Sur le rapport de la Présidente Sabine Thillaye, la Commission a déclaré conforme au principe de subsidiarité les textes suivants transmis à l'Assemblée nationale en application de l'article 88-6 de la Constitution :

Ø ESPACE LIBERTÉ SÉCURITÉ JUSTICE

- Proposition de règlement du Parlement européen et du Conseil portant création d'un système centralisé permettant d'identifier les États membres détenant des informations relatives aux condamnations concernant des ressortissants de pays tiers et des apatrides, qui vise à compléter et à soutenir le système européen d'information sur les casiers judiciaires (système ECRIS-TCN), et modifiant le règlement (UE) no 10772011 (COM(2017) 344 final - E 12226).

- Proposition de règlement du Parlement européen et du Conseil relatif à l'Agence européenne pour la gestion opérationnelle des systèmes d'information à grande échelle au sein de l'espace de liberté, de sécurité et de justice, modifiant le règlement (CE) nº 19872006 et la décision 2007533JAI du Conseil et abrogeant le règlement (UE) nº 10772011(COM(2017) 352 final - E 12259).

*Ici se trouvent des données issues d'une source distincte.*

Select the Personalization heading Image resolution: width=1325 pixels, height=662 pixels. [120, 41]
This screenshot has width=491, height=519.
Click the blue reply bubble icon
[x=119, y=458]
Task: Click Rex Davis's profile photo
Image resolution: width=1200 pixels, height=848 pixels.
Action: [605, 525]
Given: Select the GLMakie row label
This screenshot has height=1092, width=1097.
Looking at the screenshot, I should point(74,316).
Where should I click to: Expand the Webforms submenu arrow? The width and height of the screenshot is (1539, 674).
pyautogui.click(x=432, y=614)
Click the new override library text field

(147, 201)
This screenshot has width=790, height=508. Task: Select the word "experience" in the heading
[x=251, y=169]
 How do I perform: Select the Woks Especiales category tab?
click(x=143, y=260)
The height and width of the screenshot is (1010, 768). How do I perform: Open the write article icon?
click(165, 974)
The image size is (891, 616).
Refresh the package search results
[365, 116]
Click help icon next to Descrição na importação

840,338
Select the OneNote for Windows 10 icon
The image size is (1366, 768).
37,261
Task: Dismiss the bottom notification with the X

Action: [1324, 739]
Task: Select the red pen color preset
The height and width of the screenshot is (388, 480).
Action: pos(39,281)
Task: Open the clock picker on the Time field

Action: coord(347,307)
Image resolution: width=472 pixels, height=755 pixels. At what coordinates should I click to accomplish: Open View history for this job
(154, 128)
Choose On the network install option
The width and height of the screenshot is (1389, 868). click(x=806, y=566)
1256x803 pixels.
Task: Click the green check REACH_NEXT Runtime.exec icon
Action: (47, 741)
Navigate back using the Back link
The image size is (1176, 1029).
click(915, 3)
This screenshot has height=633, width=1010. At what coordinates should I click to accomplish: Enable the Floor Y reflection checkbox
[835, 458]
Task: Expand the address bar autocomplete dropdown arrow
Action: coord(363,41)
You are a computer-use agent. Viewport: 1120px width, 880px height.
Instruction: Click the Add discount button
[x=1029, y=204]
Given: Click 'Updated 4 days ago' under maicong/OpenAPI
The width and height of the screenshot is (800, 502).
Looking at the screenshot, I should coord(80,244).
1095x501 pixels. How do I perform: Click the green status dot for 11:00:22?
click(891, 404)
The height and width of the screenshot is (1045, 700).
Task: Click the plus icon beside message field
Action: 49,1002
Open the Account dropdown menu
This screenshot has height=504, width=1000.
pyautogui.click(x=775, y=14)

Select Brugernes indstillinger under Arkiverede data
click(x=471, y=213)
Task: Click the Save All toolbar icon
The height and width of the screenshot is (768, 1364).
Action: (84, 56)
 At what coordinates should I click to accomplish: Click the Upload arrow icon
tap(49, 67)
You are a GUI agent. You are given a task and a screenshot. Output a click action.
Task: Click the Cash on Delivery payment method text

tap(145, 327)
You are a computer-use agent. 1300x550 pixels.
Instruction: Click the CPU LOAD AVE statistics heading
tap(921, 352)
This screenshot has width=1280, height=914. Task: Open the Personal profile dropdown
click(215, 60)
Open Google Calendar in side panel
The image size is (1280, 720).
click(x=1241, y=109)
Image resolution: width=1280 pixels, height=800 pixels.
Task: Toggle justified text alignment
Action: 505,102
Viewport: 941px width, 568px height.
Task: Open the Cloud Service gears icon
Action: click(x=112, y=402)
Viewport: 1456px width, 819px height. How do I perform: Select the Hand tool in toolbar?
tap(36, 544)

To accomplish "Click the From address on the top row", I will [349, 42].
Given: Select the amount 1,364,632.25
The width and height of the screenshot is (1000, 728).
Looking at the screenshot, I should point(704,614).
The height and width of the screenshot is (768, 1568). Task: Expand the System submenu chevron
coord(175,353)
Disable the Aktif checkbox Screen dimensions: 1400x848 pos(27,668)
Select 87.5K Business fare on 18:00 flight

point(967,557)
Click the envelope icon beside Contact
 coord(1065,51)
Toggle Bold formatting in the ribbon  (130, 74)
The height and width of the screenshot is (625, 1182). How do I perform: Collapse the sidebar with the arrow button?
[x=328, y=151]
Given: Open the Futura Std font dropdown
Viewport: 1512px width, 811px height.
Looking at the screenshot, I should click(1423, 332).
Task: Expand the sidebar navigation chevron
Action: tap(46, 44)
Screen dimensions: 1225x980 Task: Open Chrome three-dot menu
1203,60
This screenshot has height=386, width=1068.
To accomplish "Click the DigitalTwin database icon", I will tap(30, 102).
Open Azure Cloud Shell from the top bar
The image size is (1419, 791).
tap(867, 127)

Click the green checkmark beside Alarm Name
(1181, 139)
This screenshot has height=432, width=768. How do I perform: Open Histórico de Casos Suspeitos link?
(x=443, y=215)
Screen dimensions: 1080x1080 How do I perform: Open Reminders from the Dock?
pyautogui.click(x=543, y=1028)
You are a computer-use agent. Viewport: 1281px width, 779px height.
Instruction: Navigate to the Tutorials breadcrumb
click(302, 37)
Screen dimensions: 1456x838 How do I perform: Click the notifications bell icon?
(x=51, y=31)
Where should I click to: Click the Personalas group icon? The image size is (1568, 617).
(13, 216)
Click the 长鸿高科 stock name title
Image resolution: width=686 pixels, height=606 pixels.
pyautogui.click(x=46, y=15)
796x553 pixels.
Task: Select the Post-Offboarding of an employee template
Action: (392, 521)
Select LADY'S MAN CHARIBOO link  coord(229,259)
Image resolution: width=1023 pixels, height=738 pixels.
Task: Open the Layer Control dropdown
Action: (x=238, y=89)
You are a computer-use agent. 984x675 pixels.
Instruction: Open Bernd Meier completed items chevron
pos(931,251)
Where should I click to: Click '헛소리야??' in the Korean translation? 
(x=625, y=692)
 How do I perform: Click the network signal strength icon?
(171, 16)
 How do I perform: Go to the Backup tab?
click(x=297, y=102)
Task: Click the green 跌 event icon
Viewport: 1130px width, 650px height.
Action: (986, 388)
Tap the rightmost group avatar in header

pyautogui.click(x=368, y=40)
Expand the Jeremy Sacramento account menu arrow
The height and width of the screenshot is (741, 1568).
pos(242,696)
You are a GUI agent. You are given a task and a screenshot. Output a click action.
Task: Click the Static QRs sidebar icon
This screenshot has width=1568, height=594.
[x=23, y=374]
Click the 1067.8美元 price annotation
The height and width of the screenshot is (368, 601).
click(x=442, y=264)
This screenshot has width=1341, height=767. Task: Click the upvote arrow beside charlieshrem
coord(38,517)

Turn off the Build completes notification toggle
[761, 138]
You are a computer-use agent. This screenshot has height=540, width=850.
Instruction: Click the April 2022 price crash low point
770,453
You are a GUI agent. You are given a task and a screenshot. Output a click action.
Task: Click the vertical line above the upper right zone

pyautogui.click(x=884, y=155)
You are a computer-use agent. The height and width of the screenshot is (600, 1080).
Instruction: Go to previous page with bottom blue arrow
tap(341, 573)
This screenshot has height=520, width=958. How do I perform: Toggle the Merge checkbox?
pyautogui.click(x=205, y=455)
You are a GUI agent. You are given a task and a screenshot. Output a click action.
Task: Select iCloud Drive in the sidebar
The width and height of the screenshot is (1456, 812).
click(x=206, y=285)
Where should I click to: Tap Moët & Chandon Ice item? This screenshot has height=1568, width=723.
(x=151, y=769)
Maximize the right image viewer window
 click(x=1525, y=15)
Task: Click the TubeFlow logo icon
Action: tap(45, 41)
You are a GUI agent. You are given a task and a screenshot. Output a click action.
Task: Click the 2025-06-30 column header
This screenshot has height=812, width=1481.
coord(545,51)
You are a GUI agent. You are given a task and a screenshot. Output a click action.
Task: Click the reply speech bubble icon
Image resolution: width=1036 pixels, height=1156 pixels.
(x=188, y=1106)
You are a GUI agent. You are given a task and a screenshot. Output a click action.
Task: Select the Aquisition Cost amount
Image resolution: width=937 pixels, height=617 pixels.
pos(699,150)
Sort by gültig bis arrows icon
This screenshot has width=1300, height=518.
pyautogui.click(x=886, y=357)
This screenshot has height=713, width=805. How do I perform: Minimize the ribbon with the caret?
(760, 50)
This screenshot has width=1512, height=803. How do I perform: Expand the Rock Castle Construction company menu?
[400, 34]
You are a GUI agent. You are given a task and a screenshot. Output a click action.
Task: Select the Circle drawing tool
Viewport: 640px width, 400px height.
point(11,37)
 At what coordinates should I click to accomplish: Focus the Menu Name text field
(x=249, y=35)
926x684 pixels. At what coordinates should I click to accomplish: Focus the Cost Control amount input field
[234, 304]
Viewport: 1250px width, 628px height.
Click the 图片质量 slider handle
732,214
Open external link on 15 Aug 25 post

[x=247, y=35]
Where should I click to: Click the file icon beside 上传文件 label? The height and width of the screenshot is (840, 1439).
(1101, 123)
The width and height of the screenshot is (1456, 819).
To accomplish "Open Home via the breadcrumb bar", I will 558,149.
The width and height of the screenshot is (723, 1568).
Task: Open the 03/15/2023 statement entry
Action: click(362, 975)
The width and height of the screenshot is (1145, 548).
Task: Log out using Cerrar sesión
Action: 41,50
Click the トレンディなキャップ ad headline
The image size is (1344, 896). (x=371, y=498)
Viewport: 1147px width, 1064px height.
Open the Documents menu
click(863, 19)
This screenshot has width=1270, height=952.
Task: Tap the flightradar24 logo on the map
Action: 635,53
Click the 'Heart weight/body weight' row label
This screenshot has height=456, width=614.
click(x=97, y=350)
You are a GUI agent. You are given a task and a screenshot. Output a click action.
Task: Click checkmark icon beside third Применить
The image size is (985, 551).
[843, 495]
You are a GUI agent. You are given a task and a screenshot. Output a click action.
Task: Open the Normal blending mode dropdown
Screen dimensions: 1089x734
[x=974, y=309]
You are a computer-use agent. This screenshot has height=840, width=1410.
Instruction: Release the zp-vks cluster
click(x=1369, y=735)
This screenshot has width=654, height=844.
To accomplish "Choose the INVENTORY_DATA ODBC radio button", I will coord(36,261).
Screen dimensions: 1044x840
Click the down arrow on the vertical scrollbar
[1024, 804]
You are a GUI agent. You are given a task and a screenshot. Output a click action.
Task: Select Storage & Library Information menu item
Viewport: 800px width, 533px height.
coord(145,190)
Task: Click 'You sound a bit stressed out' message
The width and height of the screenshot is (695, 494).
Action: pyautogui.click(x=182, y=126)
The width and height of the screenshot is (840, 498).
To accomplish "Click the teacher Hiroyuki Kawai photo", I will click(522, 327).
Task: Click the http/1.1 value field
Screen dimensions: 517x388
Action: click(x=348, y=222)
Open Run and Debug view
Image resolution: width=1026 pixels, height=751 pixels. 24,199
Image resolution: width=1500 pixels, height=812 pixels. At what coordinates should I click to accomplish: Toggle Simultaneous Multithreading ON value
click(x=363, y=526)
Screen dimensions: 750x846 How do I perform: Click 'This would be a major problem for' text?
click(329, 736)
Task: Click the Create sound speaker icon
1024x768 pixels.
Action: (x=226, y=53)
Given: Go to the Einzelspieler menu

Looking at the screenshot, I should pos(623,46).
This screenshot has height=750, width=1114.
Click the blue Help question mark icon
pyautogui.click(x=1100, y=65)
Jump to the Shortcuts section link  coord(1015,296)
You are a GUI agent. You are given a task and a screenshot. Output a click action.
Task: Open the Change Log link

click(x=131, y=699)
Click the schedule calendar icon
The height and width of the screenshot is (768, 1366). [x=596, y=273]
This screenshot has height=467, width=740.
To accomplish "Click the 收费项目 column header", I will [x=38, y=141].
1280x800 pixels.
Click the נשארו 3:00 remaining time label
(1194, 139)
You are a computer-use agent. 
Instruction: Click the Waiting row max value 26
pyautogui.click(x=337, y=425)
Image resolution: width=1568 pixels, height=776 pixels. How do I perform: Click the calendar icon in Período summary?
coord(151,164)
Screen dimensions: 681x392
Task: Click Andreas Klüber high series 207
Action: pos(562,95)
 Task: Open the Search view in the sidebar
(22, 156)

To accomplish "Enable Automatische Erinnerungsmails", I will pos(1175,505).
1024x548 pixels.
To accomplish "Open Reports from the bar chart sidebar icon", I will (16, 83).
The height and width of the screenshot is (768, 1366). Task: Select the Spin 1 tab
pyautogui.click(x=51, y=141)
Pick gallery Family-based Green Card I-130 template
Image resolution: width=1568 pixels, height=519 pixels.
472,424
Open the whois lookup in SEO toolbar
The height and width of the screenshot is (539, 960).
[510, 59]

La séance est levée à 10 heures 15.

Membres présents ou excusés

Présents. - M. Patrice Anato, M. Pieyre-Alexandre Anglade, Mme Sophie Auconie, M. Éric Bothorel, Mme Typhanie Degois, Mme Marguerite Deprez-Audebert, M. Benjamin Dirx, M. Pierre-Henri Dumont, M. Alexandre Freschi, Mme Valérie Gomez-Bassac, Mme Christine Hennion, M. Alexandre Holroyd, M. Jérôme Lambert, M. Jean-Claude Leclabart, Mme Constance Le Grip, Mme Nicole Le Peih, M. Ludovic Mendes, M. Thierry Michels, M. Christophe Naegelen, Mme Danièle Obono, M. Damien Pichereau, M. Didier Quentin, Mme Sabine Thillaye

Excusés. - M. Jean-Louis Bourlanges, M. Vincent Bru, M. André Chassaigne, M. Bruno Fuchs, M. Michel Herbillon, Mme Marietta Karamanli, Mme Valérie Petit, M. Jean-Pierre Pont, M. Joaquim Pueyo

Assistaient également à la réunion. – Mme Patricia Lalonde, M. Denis Masséglia.